[TASK DIRECTIONS]: The expected answer is a bare count of the lines in the data below that contain "Open".

[Stored items]:
..............................

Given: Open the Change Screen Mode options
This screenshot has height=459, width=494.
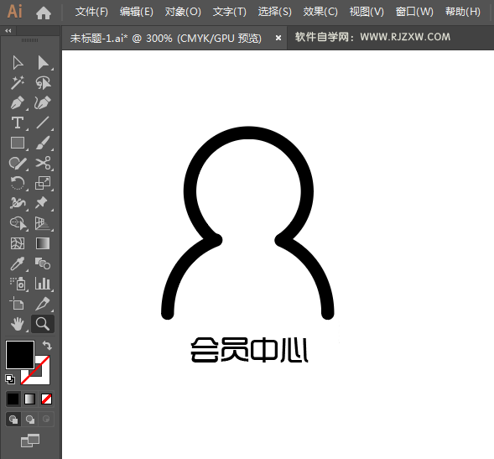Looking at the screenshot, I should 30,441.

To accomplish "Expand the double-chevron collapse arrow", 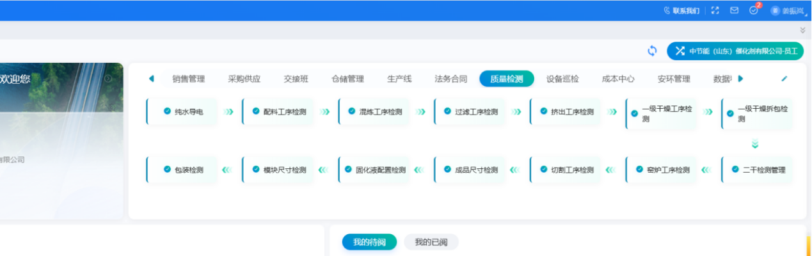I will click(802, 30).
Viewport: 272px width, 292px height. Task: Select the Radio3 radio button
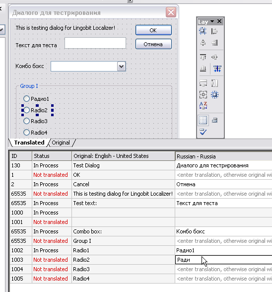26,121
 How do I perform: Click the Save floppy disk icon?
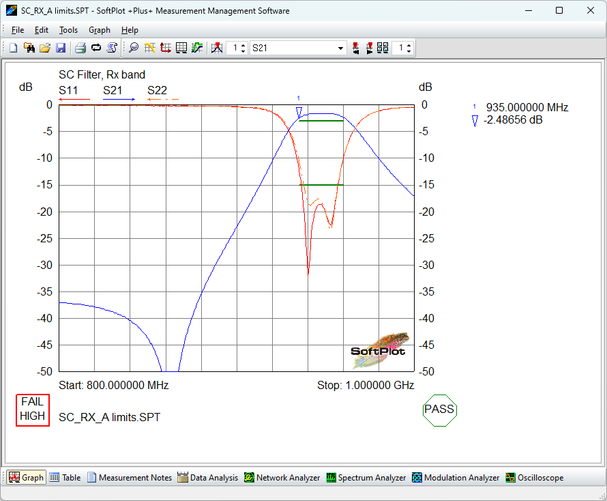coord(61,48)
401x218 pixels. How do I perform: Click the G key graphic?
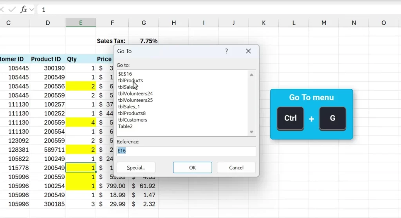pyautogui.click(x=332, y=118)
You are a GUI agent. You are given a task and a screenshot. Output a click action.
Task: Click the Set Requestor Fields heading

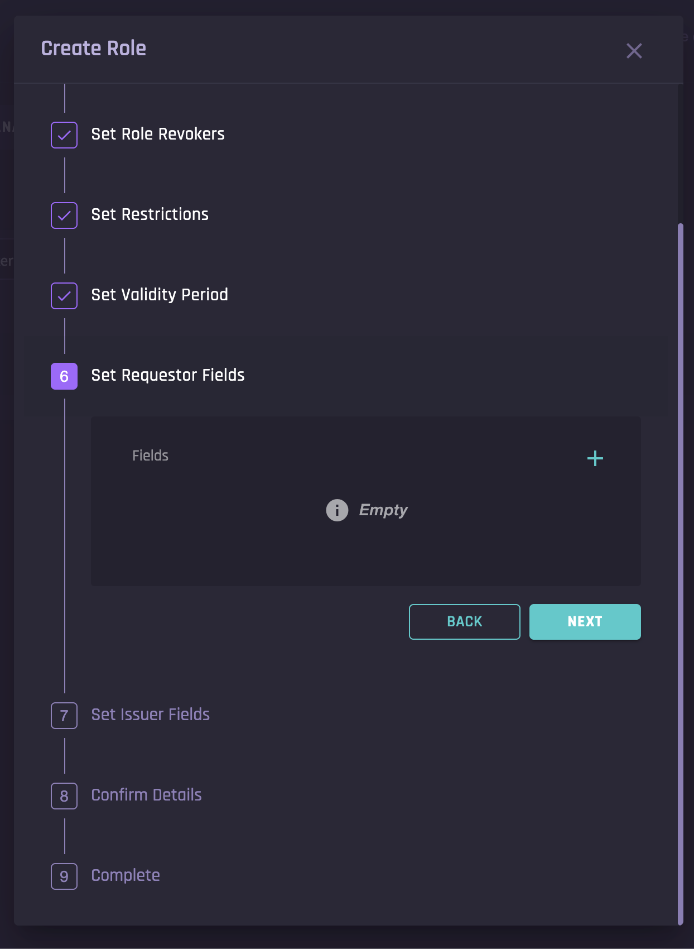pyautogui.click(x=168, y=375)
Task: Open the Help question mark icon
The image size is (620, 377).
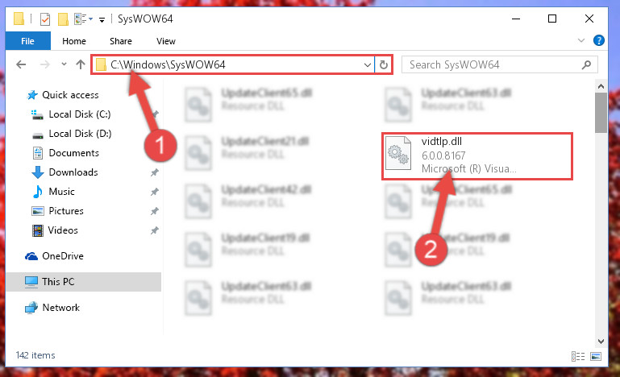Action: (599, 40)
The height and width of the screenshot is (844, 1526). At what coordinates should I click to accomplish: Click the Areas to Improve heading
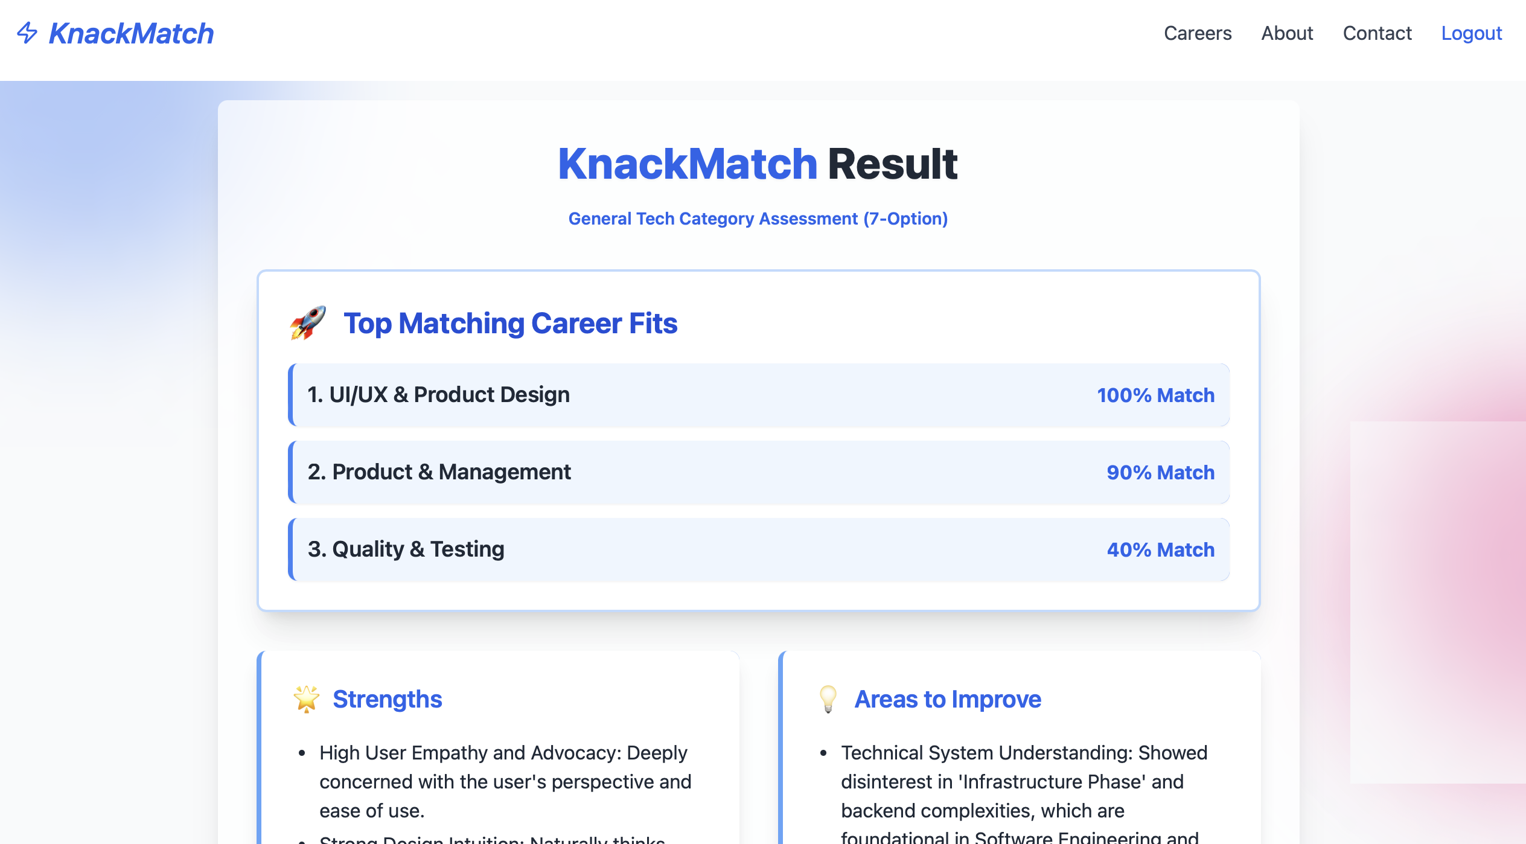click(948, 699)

..............................

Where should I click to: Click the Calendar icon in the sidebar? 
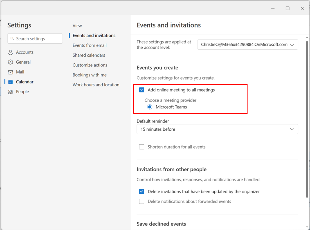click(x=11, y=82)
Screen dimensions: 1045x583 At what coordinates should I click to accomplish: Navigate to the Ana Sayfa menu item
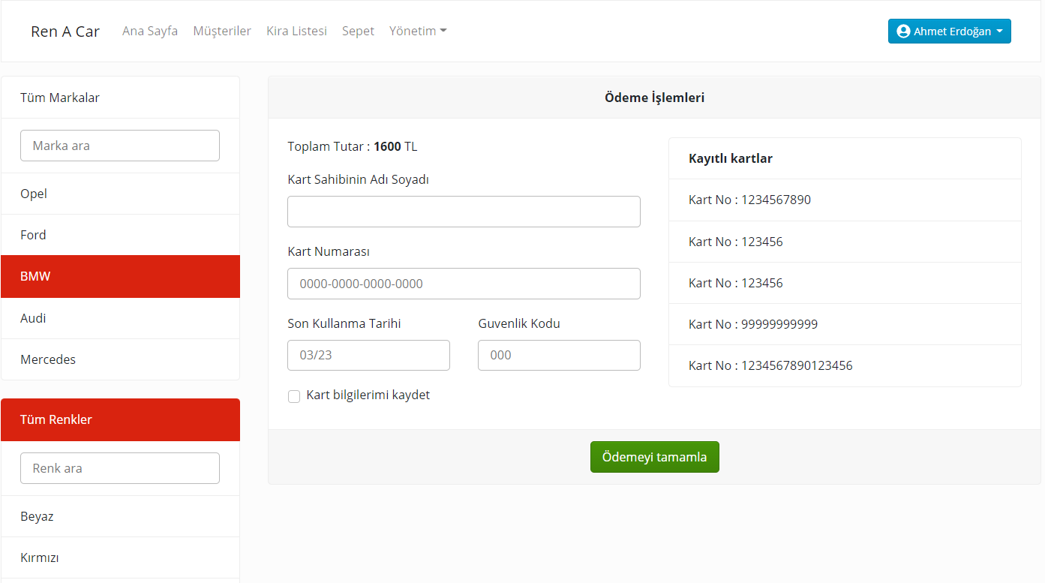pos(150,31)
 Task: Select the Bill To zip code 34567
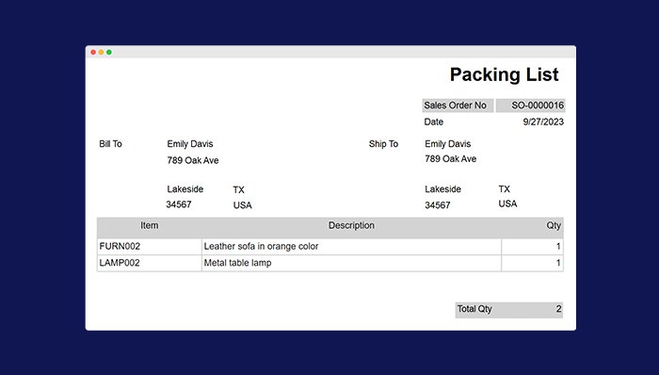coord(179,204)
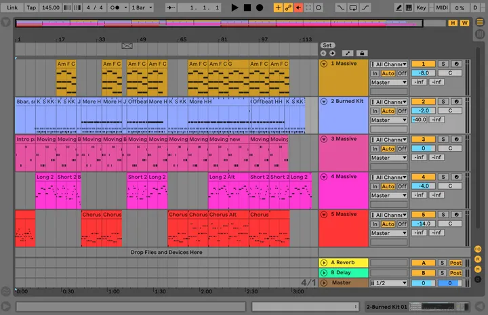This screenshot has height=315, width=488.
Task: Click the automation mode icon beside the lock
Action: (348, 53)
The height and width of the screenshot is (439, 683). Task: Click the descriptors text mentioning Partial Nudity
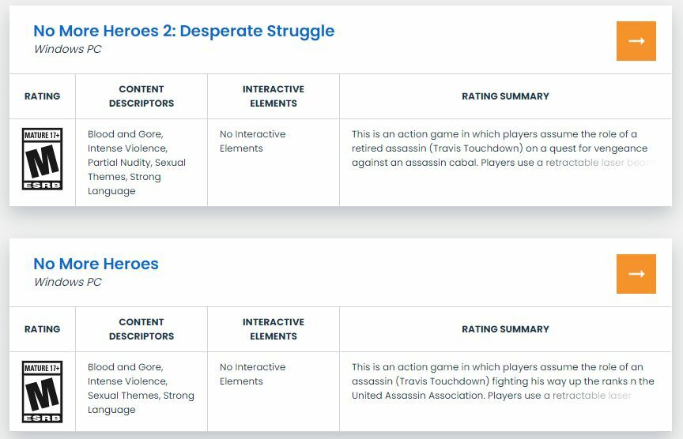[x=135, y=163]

..............................

[ANSWER TO THIS EXERCISE]: 2